No se rapaba una bestia, no se sembraba trigo o cebada, tomates o hierbabuena; no se recogía el agua de las lluvias, no bajaba el cubo a buscar el agua fresca del fondo del pozo, no circulaba un mensaje por los hilos del telégrafo, no morían los hombres y las mujeres cuando se había cumplido su tiempo vital; no se vendimiaba ni se sulfataba la patata; no laboraban las abejas en la colmena, no se sacrificaba el marrano; no se emitía un billete, no sonaba la campanilla, no se reemplazaba un durmiente, ningún tren partía hacia su destino, no se decidía el ancho de las vías, en aquellas desoladoras estaciones de ferrocarril de nuestra infancia, sin que Él diera Su visto bueno. No mudaban su color los frutos de la tierra: del verde al amarillo, al cárdeno, al cadmio, al rojo, al naranja; no se movían las multitudes a voluntad, no se quebraba un vaso ni una rama, no circulaba una hormiga ni se alimentaba un oso de los montes, sin Él aprobarlo.

Las rocas podían vestir su tierno musgo, en los más humildes hogares podían hervir en el puchero los benditos garbanzos, en tanto ardía la leña del pinar bajo las trébedes; el águila podía describir círculos en el aire, cancelarse los calendarios; podían extinguirse en el horizonte las canciones de otros días, los abrazos de los compañeros, la memoria de los que perecieron en la mina; bajaban los troncos por el río, podía cocer el barro en los hornos donde se doraban los ladrillos, podían calcinarse los huesos de los arrojados a la fosa común, en los días de las batallas del Ebro, en Madrid, en Belchite; podían prolongarse eternamente los días, pero no amanecía, no expiraban los moribundos, no crecían las uñas de los pies ni el pelo sin que Él lo autorizase.
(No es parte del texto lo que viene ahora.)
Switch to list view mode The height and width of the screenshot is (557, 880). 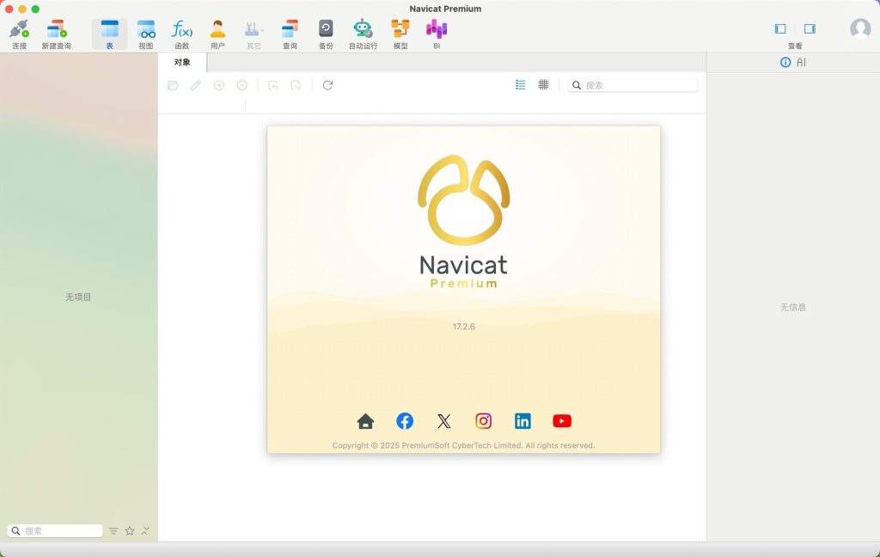click(520, 85)
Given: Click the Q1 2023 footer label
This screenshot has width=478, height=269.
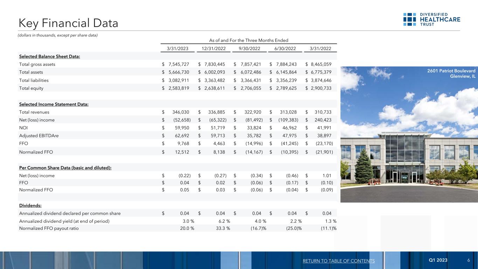Looking at the screenshot, I should click(x=438, y=260).
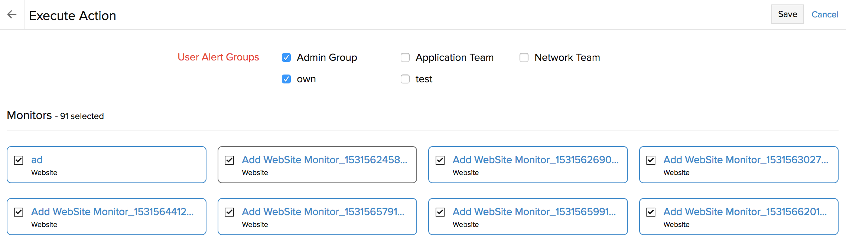
Task: Open Add WebSite Monitor_1531562458 link
Action: 324,160
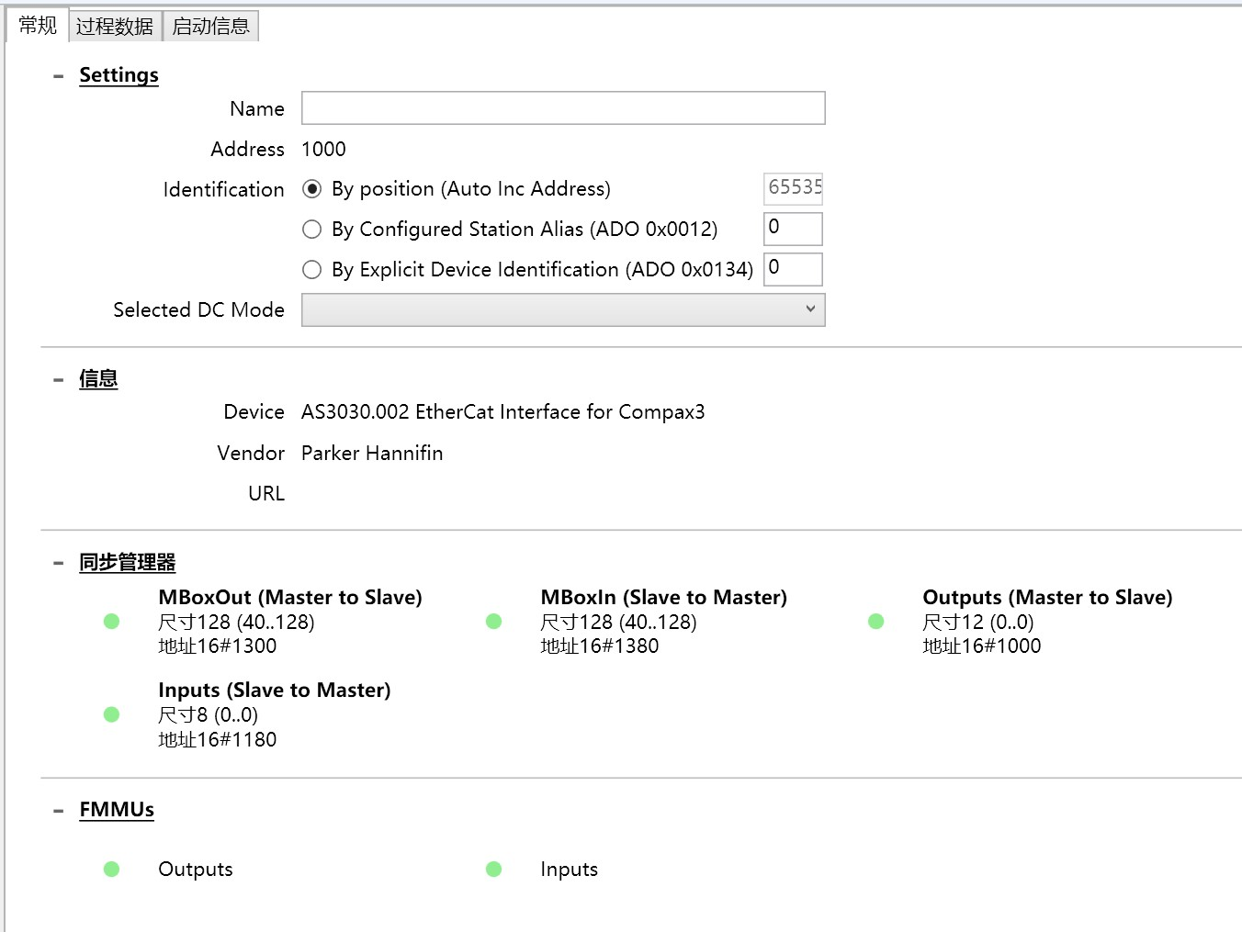Click the FMMU Outputs green indicator
This screenshot has width=1242, height=932.
pyautogui.click(x=112, y=870)
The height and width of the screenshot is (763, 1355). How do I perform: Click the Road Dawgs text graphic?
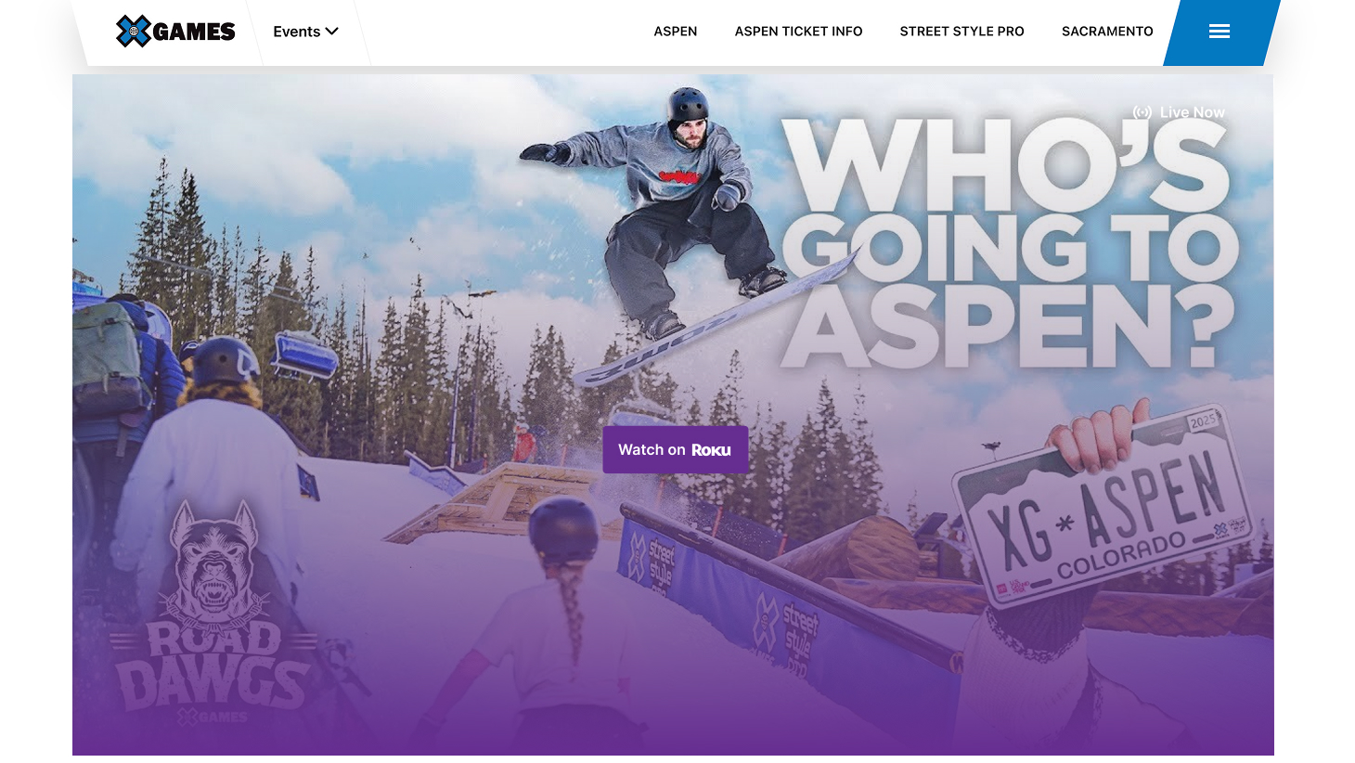[x=213, y=664]
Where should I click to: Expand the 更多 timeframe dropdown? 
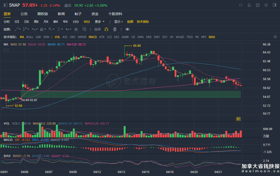click(x=100, y=22)
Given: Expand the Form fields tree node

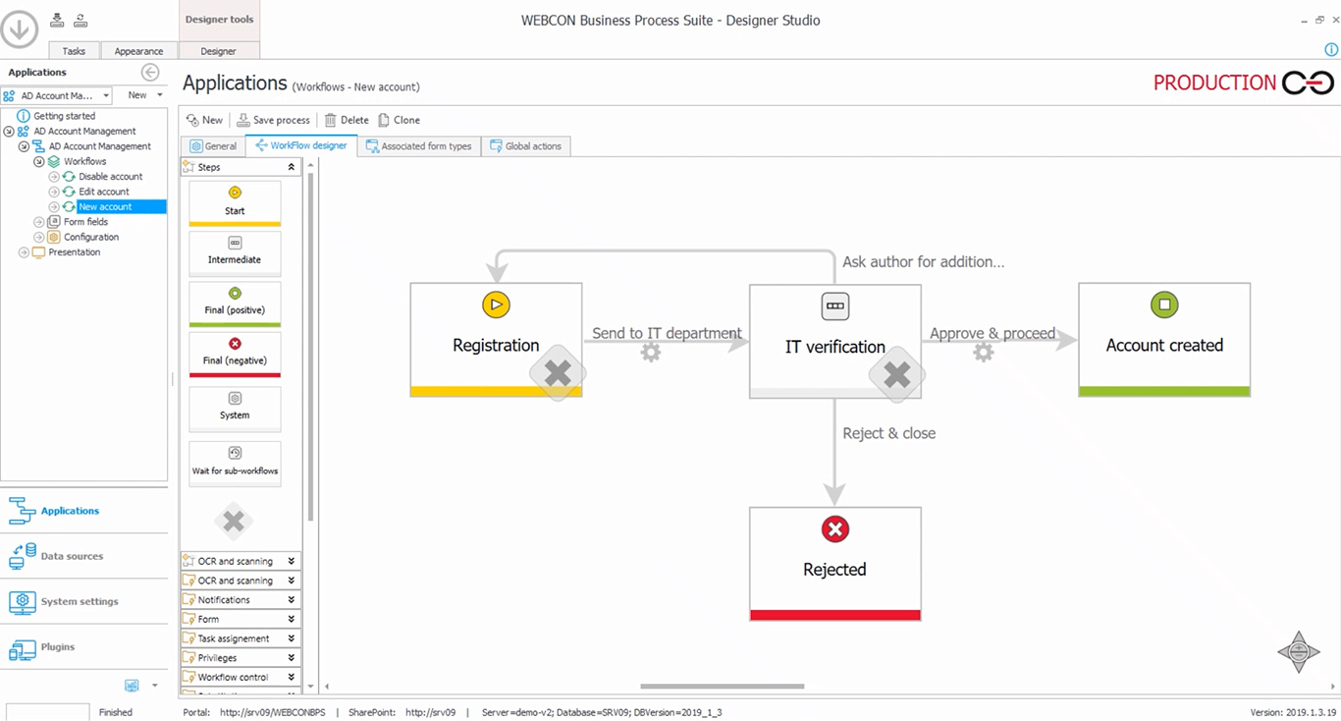Looking at the screenshot, I should pyautogui.click(x=39, y=222).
Podían llover piedras del cielo, podían borrarse las iniciales de los enamorados de los árboles, podían rodar por el suelo las aspas de los devastados molinos, quebrarse los mástiles de los poderosos barcos, pero nada sin Su “bendición”.

Podían retornar a tierra los ahogados en tantos naufragios, torcer su rumbo los planetas, llover flores del cielo, parir las vacas y las ovejas de la sierra, colmarse las albercas y los platos de las gentes más humildes, vaciarse las prisiones y volver a llenarse, enmudecer los muros y los poetas; podía borrarse la tinta de todos los libros, moverse en libertad todas las figuras del ajedrez, languidecer las vírgenes, quebrarse aquellas porras con que nos golpeaban los “grises” en las calles de nuestra lejana juventud; pudieron iluminarse las noches más tristes con las hogueras donde los más miserables tiritaban de frío, en la lejana posguerra de los perdedores, podía llorar de impotencia el verdugo que manejaba el garrote vil con que se ajusticiaba a Salvador Puig Antich, detenerse en el camino las balas con que se fusilaba a todos aquellos antifascistas, desde “Las 13 Rosas” hasta los últimos ejecutados por Él… pero nada sin torcer Su expresa voluntad.